(TASK INSTRUCTIONS) Return exactly the span of lines in the following data that opens with the line containing "Instruction: Click the" and closes with the line containing "Task: Open the @davido". Include nothing else.

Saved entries
++++++++
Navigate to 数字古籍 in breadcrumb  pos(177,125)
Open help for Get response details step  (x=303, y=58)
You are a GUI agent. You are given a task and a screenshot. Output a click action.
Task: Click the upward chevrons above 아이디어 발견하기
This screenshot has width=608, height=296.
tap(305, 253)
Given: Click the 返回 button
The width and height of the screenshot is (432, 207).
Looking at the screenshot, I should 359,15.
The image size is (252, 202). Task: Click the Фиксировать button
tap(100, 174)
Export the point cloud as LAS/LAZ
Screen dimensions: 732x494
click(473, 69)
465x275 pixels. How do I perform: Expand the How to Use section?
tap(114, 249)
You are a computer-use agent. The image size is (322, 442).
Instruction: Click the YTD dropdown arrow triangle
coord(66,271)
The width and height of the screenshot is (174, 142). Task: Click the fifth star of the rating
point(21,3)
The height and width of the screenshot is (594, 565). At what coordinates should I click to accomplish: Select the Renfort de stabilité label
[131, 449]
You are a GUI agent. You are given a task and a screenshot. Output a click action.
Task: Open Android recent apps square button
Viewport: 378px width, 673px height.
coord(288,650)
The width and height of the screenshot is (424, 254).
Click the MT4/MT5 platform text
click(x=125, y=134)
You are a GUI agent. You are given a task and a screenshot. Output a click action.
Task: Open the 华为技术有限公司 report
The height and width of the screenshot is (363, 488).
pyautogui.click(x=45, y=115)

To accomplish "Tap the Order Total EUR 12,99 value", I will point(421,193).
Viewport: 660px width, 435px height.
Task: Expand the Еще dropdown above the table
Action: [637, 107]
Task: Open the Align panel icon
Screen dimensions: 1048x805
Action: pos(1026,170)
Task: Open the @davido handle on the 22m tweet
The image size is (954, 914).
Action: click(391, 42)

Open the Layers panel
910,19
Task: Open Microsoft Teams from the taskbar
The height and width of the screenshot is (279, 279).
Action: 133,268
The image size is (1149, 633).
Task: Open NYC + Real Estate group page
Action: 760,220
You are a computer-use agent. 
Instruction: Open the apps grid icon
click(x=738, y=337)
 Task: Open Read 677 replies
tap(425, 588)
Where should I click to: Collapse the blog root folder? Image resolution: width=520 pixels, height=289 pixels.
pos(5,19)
++++++++
(SOLUTION TO THIS PROBLEM)
Instruction: Click the YTD dropdown arrow triangle
coord(66,271)
The width and height of the screenshot is (174, 142). Task: Click the fifth star of the rating
point(21,3)
The height and width of the screenshot is (594, 565). At what coordinates should I click to accomplish: Select the Renfort de stabilité label
[131, 449]
You are a GUI agent. You are given a task and a screenshot. Output a click action.
Task: Open Android recent apps square button
Viewport: 378px width, 673px height.
coord(288,650)
The width and height of the screenshot is (424, 254).
Click the MT4/MT5 platform text
click(x=125, y=134)
You are a GUI agent. You are given a task and a screenshot. Output a click action.
Task: Open the 华为技术有限公司 report
The height and width of the screenshot is (363, 488).
pyautogui.click(x=45, y=115)

To accomplish "Tap the Order Total EUR 12,99 value", I will point(421,193).
Viewport: 660px width, 435px height.
Task: Expand the Еще dropdown above the table
Action: [637, 107]
Task: Open the Align panel icon
Screen dimensions: 1048x805
Action: pos(1026,170)
Task: Open the @davido handle on the 22m tweet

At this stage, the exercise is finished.